Il Consorzio di Bonifica 3 Medio Valdarno ha affidato i lavori di completamento dell’opera, che pur essendo già pienamente funzionante, necessità di essere definitivamente sistemata

Prato, aprile 2017 – Riprendono i lavori alla cassa di espansione di Ponte a Tigliano sul Torrente Ombrone ricadente in comune di Prato ma a vantaggio di tutto il sistema idraulico di valle tra Poggio a Caiano e Signa. La realizzazione dell’opera, sostanzialmente già realizzata e funzionante in caso di necessità, esige ancora alcune sistemazioni per arrivare al suo definitivo completamento. In particolare si tratta di realizzare il manufatto di scarico, che serve per svuotare la cassa reimmettendo in Ombrone le acque dopo l'ondata di piena, per un importo complessivo di poco inferiore al milione di euro.
Lo sfioratore di ingresso, quella parte di argine che abbassato fino al giusto livello permette alle acque di piena in eccesso di entrare in cassa invece di proseguire il loro pericoloso scorrere, è oggi rialzato con una montagna di terra rimuovibile con un escavatore all’occorrenza mentre sono già al loro posto e affidati alle cure costanti del Consorzio le arginature di contenimento tutte intorno all’area allagabile; solo una volta completato lo scarico e montate le paratoie di regolazione sarà possibile rimuovere la tura temporanea sulla "porta d'ingresso" della cassa.

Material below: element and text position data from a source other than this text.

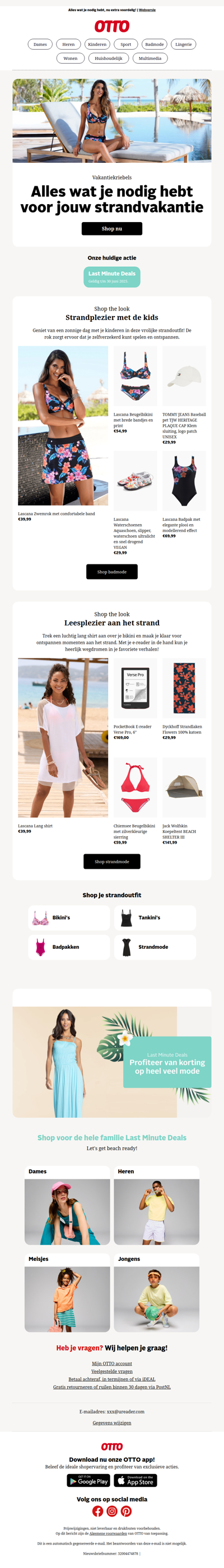Click the Shop badmode button
This screenshot has width=224, height=1568.
click(x=112, y=572)
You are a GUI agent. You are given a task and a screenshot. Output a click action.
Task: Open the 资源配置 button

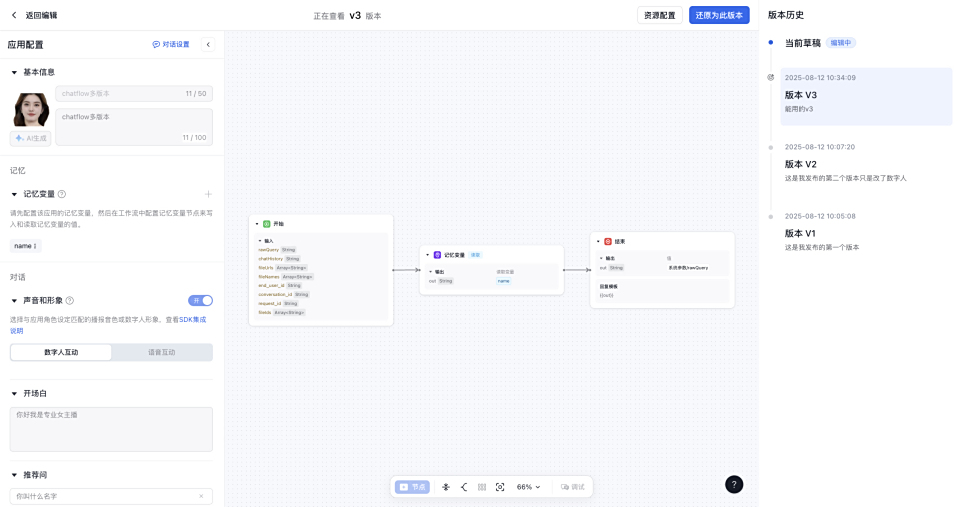click(x=659, y=15)
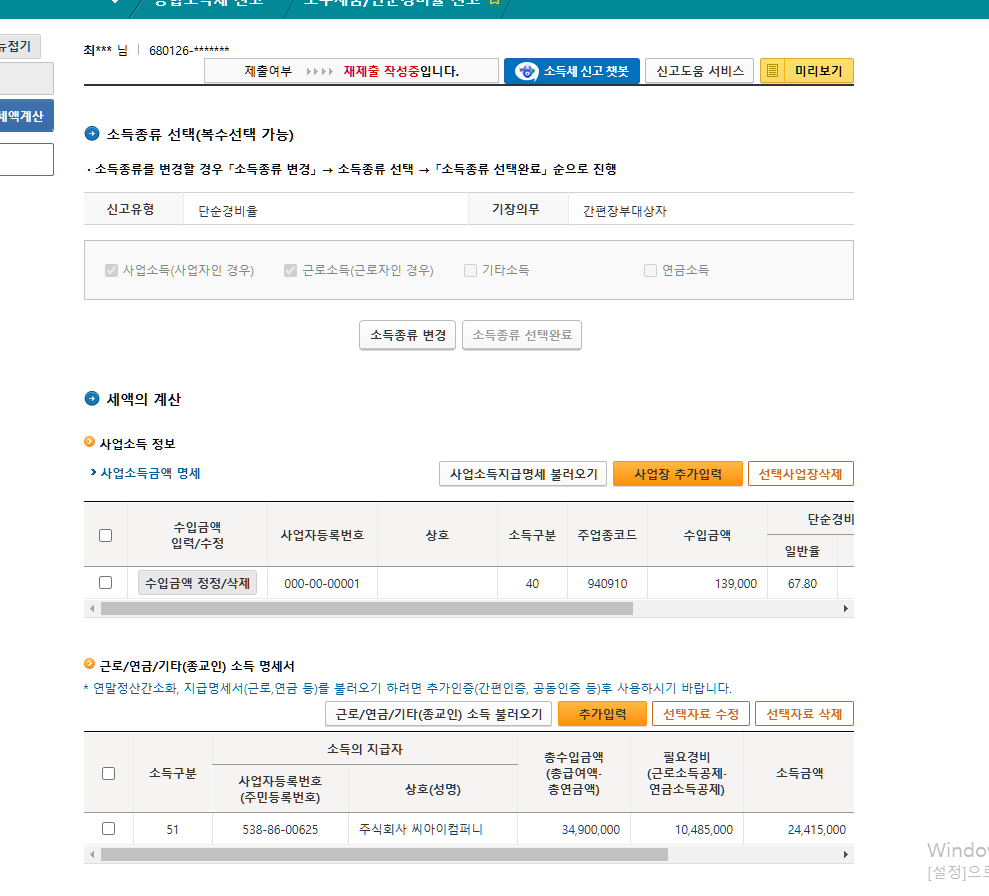Click the orange 사업장 추가입력 button

[x=677, y=474]
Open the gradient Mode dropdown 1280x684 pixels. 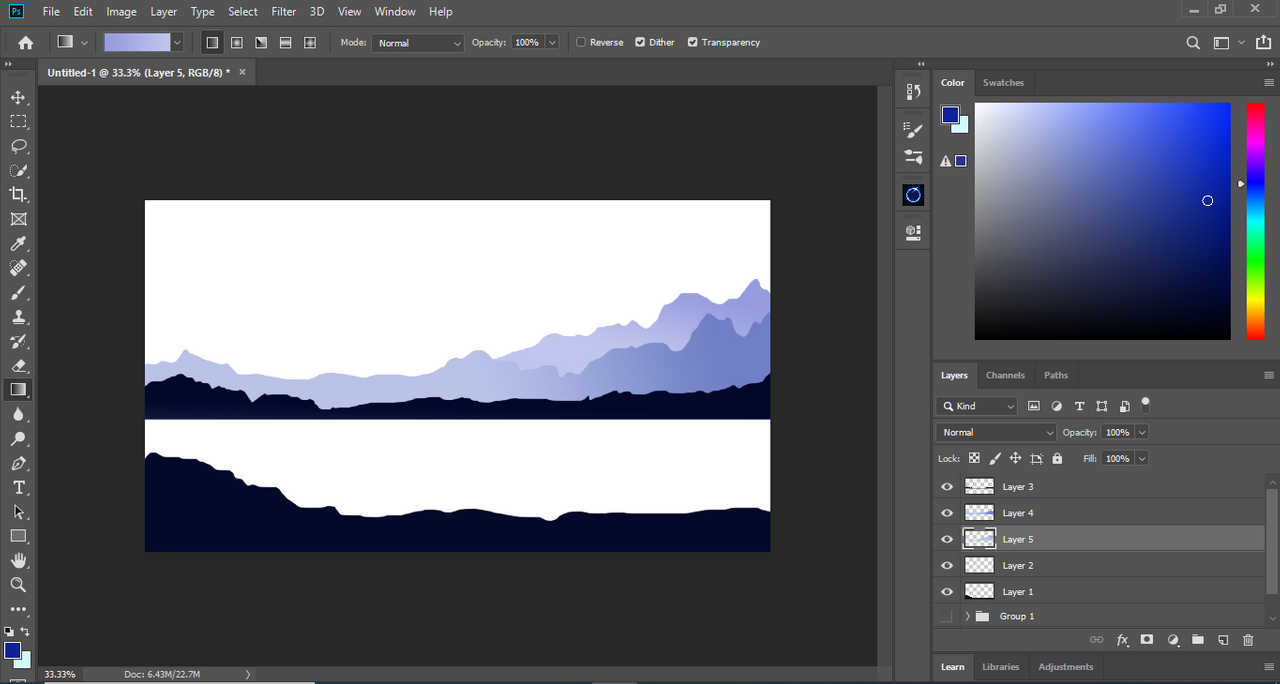(418, 43)
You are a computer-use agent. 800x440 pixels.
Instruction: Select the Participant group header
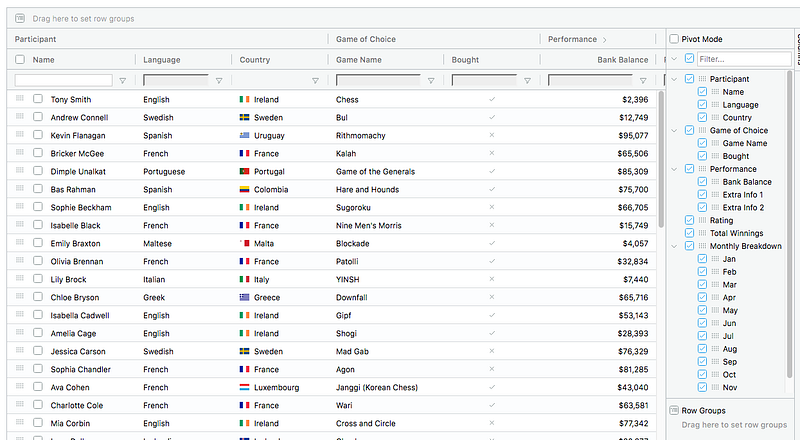point(36,39)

Nel frattempo tecnici ed operatori del Consorzio hanno ripreso qualche erosione e controllato la vegetazione su tutte le strutture di recente realizzazione che via via col tempo si stanno compattando e rafforzando.

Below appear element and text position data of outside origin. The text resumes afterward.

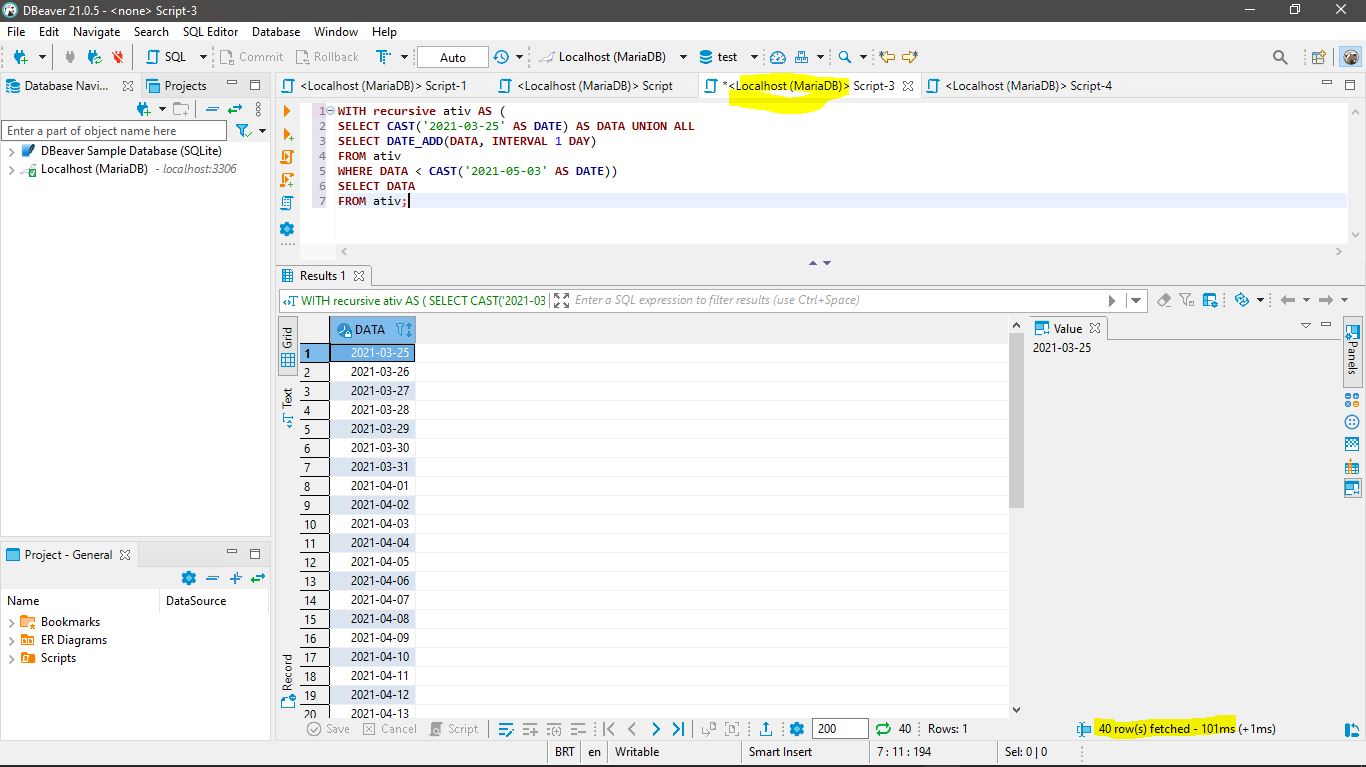Click the green refresh results icon
The image size is (1366, 767).
pyautogui.click(x=883, y=729)
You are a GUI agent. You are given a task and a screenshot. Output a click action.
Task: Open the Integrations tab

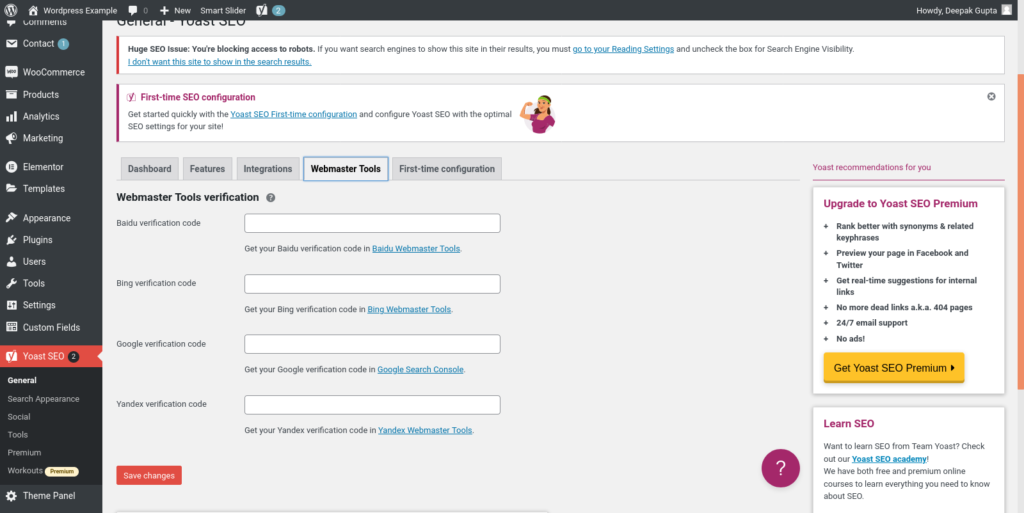[x=267, y=169]
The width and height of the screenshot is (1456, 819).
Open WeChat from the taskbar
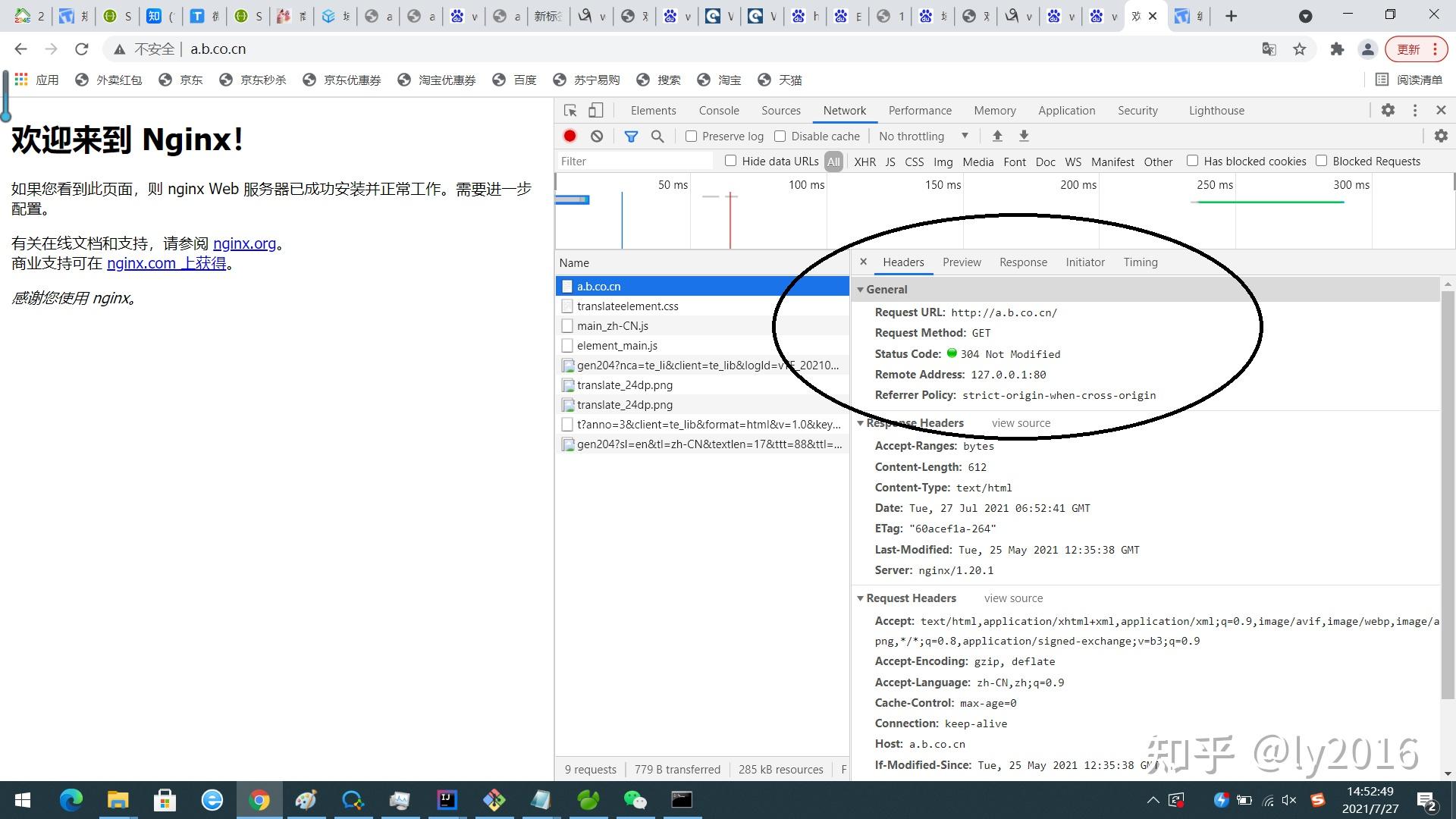(635, 800)
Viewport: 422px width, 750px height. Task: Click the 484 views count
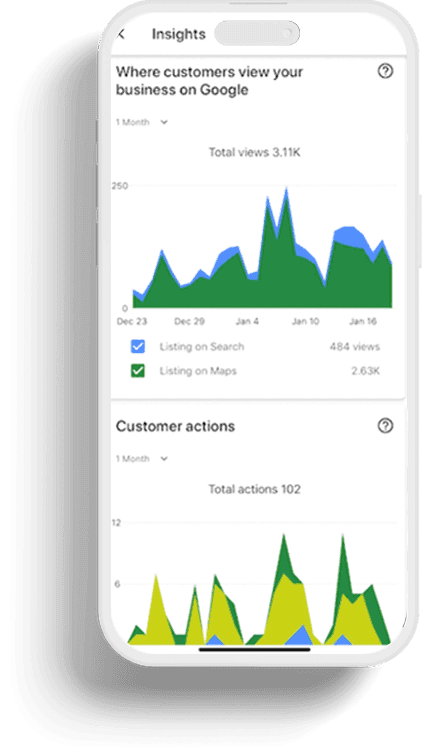tap(355, 347)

“Ancora un altro milione di euro di investimento in maggiore sicurezza idraulica dell’Ombrone e di tutta la piana pratese e fiorentina - commenta il Presidente del Consorzio di Bonifica 3 Medio Valdarno Marco Bottino - con questi lavori diamo completezza ad un’opera strategica che oltre a fondamentali funzioni idrauliche potrà servire anche da area naturalistica e di fruizione per gli abitanti della zona”.